══ Data supplied

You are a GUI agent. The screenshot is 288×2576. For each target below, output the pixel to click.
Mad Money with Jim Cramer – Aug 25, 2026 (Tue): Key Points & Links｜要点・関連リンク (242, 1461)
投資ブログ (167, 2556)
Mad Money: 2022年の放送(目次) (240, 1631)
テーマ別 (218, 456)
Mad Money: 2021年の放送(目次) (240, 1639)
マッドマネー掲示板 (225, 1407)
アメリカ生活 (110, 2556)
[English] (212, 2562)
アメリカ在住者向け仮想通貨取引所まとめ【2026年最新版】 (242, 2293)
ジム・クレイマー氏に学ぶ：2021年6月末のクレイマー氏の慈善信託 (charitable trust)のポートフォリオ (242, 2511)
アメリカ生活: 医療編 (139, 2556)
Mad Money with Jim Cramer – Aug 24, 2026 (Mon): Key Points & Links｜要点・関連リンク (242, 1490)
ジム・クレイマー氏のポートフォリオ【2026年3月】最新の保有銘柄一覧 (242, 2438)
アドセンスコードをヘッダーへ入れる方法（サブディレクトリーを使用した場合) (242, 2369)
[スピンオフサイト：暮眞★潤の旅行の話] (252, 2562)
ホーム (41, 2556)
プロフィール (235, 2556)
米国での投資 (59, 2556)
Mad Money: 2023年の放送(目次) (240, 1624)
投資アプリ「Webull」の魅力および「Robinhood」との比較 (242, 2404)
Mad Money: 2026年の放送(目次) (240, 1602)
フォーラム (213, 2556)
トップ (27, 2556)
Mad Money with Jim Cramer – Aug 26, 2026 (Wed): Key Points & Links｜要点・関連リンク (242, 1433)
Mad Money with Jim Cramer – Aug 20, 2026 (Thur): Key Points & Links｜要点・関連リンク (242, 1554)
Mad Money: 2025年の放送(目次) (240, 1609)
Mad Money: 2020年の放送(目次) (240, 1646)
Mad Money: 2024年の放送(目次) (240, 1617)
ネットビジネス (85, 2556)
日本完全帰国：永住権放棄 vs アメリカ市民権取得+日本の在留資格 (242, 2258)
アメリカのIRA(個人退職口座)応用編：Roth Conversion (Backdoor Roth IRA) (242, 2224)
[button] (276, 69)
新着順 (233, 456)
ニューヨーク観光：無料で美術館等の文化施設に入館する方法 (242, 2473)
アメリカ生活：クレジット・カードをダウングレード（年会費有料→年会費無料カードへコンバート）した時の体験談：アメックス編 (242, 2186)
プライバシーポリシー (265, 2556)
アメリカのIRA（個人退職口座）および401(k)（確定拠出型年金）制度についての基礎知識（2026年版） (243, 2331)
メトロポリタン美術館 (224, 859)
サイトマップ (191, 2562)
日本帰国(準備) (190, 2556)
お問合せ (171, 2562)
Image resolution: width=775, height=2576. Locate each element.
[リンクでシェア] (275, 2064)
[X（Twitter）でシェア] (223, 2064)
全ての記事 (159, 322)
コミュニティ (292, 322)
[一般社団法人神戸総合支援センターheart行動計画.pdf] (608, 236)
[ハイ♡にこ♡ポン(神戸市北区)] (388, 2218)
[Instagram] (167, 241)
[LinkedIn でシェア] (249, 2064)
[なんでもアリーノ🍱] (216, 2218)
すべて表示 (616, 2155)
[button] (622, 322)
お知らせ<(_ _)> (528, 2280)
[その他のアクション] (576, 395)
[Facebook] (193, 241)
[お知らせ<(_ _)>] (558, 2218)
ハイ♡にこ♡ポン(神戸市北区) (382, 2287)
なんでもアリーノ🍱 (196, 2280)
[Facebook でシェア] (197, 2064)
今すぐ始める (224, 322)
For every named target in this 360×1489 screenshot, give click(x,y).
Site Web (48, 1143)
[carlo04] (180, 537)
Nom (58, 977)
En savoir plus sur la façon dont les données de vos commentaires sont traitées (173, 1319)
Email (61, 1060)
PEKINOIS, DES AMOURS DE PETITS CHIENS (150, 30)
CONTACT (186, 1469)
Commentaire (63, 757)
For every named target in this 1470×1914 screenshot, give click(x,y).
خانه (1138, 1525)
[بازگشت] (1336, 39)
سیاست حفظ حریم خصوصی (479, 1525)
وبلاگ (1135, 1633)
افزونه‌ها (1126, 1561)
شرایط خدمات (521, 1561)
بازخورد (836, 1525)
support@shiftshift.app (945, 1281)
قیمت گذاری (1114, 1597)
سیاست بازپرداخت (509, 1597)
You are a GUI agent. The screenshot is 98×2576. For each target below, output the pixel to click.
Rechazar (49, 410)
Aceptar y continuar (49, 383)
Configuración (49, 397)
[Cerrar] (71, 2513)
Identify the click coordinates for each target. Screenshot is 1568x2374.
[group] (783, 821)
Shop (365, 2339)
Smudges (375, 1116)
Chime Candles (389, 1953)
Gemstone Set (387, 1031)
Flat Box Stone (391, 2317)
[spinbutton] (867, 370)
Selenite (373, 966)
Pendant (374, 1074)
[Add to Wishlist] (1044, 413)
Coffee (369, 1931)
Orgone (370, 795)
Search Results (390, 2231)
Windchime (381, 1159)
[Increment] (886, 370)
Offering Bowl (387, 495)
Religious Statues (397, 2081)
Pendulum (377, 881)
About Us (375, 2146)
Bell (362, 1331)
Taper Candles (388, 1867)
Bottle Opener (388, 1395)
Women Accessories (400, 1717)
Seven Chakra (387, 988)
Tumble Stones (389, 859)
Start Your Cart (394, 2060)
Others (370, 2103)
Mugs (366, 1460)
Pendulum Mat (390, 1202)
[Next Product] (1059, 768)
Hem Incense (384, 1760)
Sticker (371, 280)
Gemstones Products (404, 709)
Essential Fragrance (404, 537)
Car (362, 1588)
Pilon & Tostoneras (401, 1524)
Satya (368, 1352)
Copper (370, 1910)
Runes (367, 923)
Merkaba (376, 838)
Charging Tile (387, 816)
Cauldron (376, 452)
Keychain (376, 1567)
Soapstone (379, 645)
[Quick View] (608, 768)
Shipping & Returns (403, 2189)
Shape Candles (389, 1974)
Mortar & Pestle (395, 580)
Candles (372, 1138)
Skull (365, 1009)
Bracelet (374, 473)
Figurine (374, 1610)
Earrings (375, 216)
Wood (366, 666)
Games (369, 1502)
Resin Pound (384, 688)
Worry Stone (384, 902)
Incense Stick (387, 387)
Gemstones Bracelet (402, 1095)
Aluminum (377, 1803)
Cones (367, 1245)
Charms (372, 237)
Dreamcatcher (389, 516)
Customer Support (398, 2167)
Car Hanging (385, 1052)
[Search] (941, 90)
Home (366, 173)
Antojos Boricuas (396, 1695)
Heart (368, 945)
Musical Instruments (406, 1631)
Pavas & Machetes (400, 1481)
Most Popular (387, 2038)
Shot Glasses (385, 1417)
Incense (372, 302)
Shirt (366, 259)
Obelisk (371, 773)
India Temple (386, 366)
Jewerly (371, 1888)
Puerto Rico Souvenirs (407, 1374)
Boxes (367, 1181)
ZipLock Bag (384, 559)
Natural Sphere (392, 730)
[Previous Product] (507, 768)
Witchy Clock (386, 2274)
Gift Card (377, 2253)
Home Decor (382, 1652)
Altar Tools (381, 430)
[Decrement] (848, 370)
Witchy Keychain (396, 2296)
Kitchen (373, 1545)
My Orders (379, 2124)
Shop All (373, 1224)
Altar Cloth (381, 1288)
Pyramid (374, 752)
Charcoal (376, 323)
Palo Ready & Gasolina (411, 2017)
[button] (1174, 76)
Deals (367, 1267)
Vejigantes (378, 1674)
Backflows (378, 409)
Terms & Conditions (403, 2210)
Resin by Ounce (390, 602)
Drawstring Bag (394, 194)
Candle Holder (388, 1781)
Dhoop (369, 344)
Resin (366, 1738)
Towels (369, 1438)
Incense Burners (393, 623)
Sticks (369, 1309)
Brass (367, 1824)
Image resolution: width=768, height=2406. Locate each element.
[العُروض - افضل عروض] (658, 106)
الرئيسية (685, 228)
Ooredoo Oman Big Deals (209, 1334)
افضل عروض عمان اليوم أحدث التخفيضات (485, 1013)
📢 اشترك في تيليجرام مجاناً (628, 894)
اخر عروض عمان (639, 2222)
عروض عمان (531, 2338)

════

§ **About this task**
The lines from the one holding "Candle Holder (388, 1781)" to the final line of the entries, both included, are what should be output, exactly and alone.

§ **Response**
Candle Holder (388, 1781)
Dhoop (369, 344)
Resin (366, 1738)
Towels (369, 1438)
Incense Burners (393, 623)
Sticks (369, 1309)
Brass (367, 1824)
Image resolution: width=768, height=2406. Locate each element.
[العُروض - افضل عروض] (658, 106)
الرئيسية (685, 228)
Ooredoo Oman Big Deals (209, 1334)
افضل عروض عمان اليوم أحدث التخفيضات (485, 1013)
📢 اشترك في تيليجرام مجاناً (628, 894)
اخر عروض عمان (639, 2222)
عروض عمان (531, 2338)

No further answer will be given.